These stunning art glass plates are made from a print of an original watercolor mandala by Jo Thomas Blaine. The print is fixed to the back of the plate using a non-toxic polymer resin, appearing to be virtually fused with the glass. When handled with care, the plates are fully usable. Simply hand wash, towel dry and avoid soaking. If the plate is wet for too long, the backing changes to opaque white, which will turn clear again when allowed to dry. A few minutes in the sun works like a charm (but only a few… prolonged exposure to the sun should be avoided, as the sun fades the colors of almost everything.) The glass plates are available in 14″ platters, 10″& 9″ plates and 8″ bowls.
There is also an option to choose a 10″ melamine plate. The same high resolution image of the mandala and the background is printed directly onto the plate in a process called sublimation. Melamine is a satin-finish hard plastic, providing a less expensive option that is easier to care for. It has a nice feel, with a bit of weight to it, as long as you are not just plain emotionally and/or philosophically opposed to plastic. (I understand.) Melamine (or any plastic for that matter) should never be microwaved.
The profile of the 10″ glass plate is low, flat and elegant. The very high quality clear glass is made in Delmont, PA by Behrenberg Glass Company.

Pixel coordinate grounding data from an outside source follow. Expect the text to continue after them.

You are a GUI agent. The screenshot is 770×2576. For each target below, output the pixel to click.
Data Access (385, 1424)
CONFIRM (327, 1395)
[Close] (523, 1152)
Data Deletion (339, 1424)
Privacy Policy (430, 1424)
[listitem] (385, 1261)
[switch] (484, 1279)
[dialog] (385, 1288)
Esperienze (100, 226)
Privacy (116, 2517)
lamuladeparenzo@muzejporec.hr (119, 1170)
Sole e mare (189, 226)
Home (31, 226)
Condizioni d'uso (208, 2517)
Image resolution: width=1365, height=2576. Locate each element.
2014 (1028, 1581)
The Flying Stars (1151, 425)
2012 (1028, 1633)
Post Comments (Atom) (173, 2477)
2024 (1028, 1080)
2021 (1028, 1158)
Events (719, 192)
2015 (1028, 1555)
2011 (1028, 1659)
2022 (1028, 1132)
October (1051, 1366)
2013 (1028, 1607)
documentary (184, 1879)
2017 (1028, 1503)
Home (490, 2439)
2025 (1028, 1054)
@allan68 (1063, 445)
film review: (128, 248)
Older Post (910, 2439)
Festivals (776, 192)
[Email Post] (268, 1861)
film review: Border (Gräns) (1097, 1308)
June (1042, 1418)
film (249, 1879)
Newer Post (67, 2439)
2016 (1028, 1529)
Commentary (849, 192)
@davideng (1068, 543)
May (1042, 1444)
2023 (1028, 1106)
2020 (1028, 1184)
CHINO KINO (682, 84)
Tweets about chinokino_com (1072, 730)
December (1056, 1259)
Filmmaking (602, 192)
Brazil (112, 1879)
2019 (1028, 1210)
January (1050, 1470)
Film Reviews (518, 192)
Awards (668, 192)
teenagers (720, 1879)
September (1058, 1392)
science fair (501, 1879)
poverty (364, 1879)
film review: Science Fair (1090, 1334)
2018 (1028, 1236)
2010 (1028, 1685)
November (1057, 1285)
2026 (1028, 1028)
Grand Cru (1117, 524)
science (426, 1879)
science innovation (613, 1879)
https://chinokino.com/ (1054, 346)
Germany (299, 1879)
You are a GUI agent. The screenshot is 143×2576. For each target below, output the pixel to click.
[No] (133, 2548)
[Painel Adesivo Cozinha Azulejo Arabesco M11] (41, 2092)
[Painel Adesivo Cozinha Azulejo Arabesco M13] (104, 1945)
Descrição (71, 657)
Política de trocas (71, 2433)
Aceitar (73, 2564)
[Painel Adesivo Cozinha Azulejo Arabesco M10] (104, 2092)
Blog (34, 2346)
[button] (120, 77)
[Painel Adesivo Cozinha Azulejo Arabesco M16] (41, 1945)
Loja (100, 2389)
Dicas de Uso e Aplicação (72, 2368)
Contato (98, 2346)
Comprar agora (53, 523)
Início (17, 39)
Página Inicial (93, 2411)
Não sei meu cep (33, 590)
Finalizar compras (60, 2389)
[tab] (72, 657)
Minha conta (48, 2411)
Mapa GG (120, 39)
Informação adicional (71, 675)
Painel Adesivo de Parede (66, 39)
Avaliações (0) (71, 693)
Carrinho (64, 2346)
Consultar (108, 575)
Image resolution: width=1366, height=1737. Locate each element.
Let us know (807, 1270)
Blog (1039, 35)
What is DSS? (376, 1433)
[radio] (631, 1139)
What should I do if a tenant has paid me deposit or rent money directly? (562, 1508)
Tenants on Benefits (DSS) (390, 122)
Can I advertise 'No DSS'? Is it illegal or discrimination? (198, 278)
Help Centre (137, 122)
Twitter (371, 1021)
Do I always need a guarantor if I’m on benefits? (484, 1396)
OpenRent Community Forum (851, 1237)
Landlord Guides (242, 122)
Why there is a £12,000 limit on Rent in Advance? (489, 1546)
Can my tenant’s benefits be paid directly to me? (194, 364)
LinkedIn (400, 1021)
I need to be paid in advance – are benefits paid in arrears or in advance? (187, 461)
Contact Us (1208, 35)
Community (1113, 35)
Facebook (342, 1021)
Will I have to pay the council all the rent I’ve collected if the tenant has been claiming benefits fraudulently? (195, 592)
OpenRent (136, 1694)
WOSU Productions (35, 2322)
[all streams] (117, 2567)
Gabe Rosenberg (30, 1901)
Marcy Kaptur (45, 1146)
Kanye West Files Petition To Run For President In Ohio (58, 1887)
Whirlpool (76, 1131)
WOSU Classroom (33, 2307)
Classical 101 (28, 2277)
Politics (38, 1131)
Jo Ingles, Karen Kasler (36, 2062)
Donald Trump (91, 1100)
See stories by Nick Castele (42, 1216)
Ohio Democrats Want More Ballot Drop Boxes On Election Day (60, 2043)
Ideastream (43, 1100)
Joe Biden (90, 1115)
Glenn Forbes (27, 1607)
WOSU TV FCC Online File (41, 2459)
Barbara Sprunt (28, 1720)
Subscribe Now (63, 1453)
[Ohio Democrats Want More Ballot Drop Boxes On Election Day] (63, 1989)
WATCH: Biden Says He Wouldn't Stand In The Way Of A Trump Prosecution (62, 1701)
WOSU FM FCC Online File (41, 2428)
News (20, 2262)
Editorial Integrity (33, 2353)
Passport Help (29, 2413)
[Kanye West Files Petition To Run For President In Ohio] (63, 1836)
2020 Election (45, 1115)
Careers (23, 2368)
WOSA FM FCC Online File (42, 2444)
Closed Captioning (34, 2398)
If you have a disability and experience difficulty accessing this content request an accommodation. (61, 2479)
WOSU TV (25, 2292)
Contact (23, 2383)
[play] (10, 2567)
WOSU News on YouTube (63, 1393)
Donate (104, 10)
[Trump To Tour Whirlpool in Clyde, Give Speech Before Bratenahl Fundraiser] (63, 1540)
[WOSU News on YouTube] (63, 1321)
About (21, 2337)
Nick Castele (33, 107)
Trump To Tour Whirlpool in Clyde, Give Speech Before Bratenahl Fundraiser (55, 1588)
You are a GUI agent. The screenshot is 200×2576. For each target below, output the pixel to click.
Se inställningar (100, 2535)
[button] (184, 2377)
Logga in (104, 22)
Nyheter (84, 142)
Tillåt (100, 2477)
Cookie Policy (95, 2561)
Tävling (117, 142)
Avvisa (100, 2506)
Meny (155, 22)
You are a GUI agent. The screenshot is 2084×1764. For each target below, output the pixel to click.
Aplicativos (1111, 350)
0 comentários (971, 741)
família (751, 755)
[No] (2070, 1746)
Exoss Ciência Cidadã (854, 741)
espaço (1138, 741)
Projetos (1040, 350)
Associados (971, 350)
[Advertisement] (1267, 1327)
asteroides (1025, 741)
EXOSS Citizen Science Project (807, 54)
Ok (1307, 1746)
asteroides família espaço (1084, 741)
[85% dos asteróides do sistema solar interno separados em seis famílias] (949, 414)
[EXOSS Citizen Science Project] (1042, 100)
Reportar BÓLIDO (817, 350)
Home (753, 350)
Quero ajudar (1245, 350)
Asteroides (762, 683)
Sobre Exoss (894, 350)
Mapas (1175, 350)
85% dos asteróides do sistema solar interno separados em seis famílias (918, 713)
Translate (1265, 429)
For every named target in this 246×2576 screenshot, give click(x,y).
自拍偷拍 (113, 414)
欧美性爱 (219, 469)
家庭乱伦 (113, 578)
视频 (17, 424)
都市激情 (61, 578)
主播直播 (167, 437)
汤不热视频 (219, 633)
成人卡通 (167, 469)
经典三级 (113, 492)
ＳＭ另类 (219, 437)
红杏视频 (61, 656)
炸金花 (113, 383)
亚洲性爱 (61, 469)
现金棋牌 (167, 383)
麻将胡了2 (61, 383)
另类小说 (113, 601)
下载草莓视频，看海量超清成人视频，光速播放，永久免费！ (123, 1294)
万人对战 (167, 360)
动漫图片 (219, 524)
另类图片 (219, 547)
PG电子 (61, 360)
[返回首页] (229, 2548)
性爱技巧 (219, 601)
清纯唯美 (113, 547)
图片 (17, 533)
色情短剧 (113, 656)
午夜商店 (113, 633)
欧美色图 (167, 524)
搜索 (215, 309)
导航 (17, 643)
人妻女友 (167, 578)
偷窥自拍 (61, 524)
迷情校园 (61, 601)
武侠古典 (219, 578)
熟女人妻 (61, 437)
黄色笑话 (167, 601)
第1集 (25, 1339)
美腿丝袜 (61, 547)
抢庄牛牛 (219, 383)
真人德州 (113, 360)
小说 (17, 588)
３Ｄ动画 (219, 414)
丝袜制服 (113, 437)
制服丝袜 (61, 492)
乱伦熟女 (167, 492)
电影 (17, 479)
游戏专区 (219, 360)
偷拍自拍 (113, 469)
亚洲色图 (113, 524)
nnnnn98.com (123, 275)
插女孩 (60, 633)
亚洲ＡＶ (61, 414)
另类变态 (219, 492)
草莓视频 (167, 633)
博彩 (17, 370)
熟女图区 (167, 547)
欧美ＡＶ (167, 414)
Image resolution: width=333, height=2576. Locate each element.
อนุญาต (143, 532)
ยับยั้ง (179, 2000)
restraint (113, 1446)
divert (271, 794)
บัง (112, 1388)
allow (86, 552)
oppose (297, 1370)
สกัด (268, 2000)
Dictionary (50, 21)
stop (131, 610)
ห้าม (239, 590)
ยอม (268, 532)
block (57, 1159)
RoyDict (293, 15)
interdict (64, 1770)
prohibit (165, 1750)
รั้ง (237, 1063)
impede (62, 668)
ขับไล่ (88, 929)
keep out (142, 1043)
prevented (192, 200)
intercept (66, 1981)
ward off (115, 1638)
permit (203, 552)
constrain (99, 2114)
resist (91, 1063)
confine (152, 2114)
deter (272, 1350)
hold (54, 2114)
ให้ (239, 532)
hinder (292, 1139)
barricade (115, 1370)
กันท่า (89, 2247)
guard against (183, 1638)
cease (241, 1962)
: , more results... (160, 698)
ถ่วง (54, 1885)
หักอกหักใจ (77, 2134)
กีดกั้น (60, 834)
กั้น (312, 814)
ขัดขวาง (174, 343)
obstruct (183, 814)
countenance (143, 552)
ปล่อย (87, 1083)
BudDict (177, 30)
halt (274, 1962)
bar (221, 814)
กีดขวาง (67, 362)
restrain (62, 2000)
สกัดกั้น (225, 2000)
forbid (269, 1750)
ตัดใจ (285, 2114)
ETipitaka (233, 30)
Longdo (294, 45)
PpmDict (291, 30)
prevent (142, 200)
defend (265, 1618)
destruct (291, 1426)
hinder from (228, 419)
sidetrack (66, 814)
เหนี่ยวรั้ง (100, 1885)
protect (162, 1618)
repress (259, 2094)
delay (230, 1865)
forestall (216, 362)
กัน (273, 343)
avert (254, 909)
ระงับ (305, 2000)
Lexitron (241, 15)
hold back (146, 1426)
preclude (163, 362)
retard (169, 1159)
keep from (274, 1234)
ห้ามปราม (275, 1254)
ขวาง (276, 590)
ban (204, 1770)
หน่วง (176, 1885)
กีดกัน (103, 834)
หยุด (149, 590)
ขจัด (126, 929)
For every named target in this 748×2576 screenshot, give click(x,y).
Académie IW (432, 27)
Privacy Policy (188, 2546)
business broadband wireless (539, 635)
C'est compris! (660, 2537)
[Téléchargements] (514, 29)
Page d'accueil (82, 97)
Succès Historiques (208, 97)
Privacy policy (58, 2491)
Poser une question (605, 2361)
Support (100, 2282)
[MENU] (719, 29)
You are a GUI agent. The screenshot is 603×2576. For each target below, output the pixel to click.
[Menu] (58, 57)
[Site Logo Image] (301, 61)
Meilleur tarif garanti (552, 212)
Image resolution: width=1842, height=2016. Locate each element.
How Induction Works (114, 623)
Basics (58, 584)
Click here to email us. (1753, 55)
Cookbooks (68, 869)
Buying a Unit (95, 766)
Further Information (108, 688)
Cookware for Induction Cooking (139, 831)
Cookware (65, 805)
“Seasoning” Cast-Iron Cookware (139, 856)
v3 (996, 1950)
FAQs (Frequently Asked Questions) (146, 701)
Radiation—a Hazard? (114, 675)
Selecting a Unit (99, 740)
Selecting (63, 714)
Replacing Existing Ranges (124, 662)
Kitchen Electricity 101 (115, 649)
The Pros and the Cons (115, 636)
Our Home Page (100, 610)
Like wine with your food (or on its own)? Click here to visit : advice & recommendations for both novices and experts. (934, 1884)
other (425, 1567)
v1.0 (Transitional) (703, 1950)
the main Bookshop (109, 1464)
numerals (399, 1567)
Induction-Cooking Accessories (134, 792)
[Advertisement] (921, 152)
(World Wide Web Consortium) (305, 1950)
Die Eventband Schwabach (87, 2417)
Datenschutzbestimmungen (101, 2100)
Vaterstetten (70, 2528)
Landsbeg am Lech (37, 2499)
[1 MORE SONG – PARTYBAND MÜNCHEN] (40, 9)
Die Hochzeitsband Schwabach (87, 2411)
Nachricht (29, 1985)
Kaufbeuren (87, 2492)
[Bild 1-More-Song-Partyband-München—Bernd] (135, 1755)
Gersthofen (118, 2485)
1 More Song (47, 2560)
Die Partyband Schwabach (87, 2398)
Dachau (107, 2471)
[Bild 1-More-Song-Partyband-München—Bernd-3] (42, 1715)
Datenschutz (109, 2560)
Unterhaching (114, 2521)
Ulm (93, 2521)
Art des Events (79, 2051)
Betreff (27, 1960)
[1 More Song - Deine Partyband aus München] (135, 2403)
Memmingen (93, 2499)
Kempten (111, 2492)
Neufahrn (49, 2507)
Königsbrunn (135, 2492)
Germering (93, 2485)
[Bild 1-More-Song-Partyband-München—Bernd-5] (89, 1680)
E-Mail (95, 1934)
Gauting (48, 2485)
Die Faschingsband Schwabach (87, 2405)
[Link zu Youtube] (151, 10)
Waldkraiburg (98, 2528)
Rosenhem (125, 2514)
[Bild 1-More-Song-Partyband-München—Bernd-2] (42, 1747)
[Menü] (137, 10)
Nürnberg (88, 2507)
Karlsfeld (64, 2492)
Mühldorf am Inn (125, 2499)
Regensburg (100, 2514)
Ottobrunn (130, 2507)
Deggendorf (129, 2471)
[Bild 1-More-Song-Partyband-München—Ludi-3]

If you look for imperfection, you will find it! That’s a human thing. The glass plates are made by hand, my hands to be exact. There may be small folds and flecks in the design, and that is just part of the process.
The back of a glass plate is covered in handmade paper from Japan or Nepal, and is sealed for water resistance.
The 10″ melamine plates are carefree, playful, easy to take on a picnic, but still elegant and beautiful enough to also set at the table. These plates are made in Texas.
The front of the melamine plate looks magical, the back looks, well, pretty much like really nice melamine-y plastic. It is what it is. So, don’t show them the back then!